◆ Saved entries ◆
:::

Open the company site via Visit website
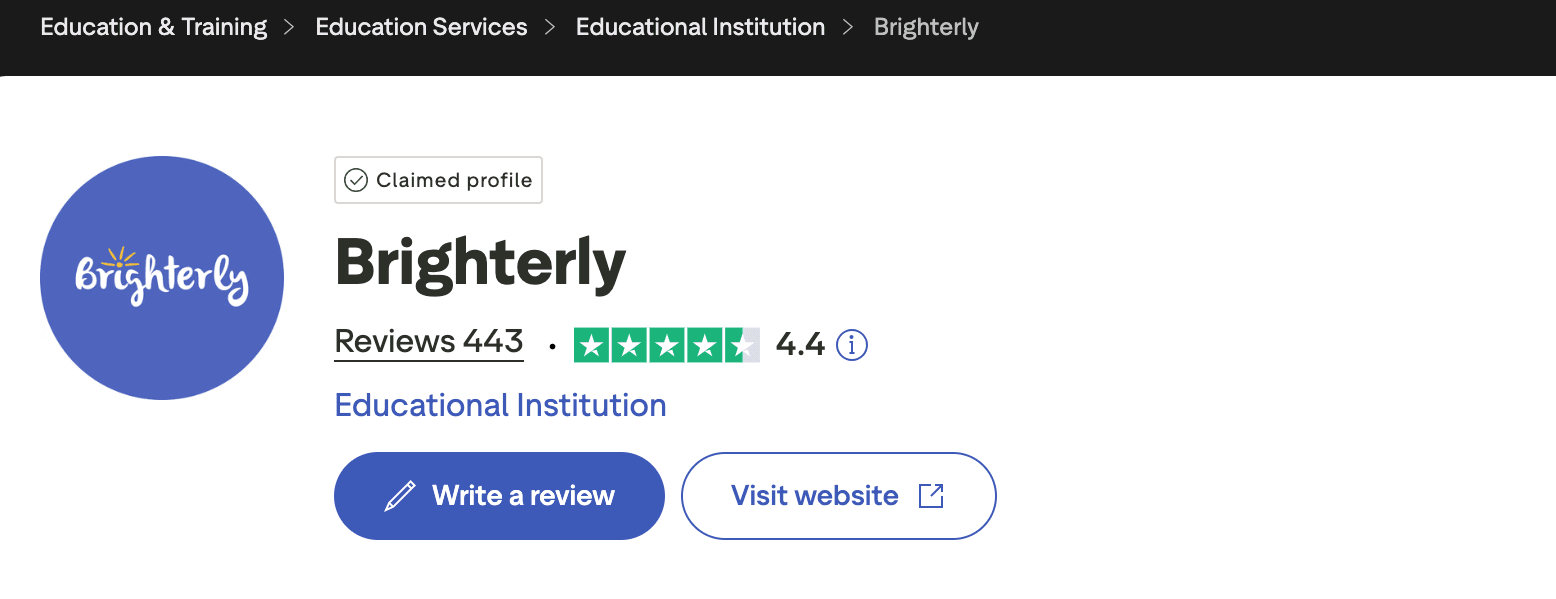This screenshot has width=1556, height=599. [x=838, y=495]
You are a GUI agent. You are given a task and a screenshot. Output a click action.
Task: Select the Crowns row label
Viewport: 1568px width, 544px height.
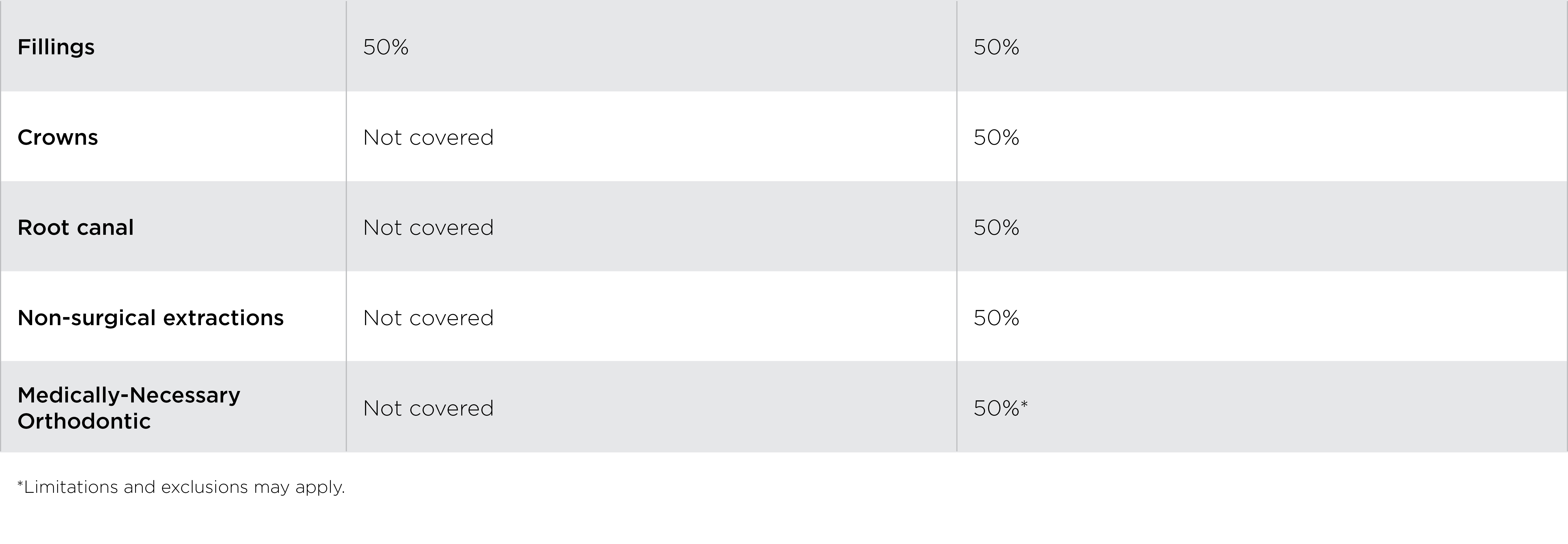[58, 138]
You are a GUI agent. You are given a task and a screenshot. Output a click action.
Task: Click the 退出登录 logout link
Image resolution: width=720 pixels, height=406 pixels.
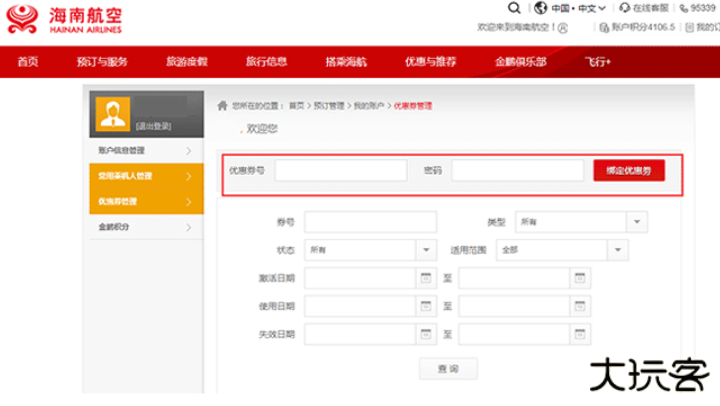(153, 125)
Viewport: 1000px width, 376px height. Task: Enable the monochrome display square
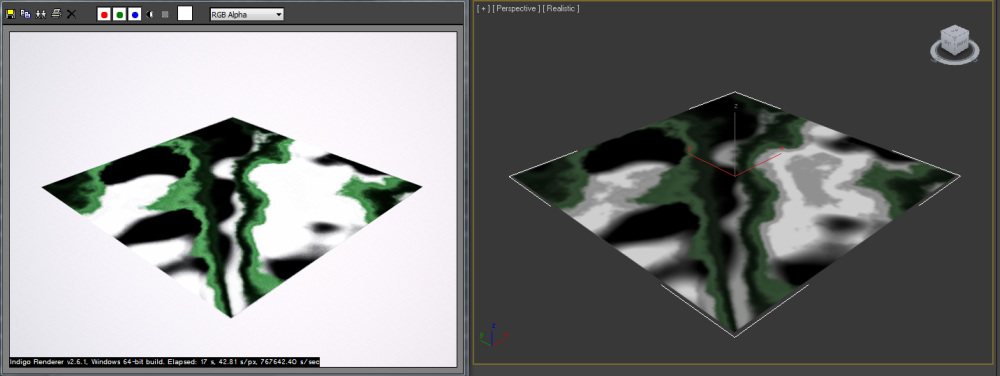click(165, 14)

:::

◆ EXERCISE PROMPT ◆
Retype the entries word for word. Omit any images.

◆ EXERCISE RESULT ◆
Open the company site via Visit website
This screenshot has width=1556, height=599. [x=838, y=495]
You are a GUI agent. You are given a task and a screenshot. Output a click action.
Task: Select the Crowns row label
Viewport: 1568px width, 544px height.
[58, 138]
You are a GUI agent. You are given a task and a screenshot. Output a click action.
Task: Click the 退出登录 logout link
Image resolution: width=720 pixels, height=406 pixels.
(153, 125)
Viewport: 1000px width, 376px height. Task: Enable the monochrome display square
click(165, 14)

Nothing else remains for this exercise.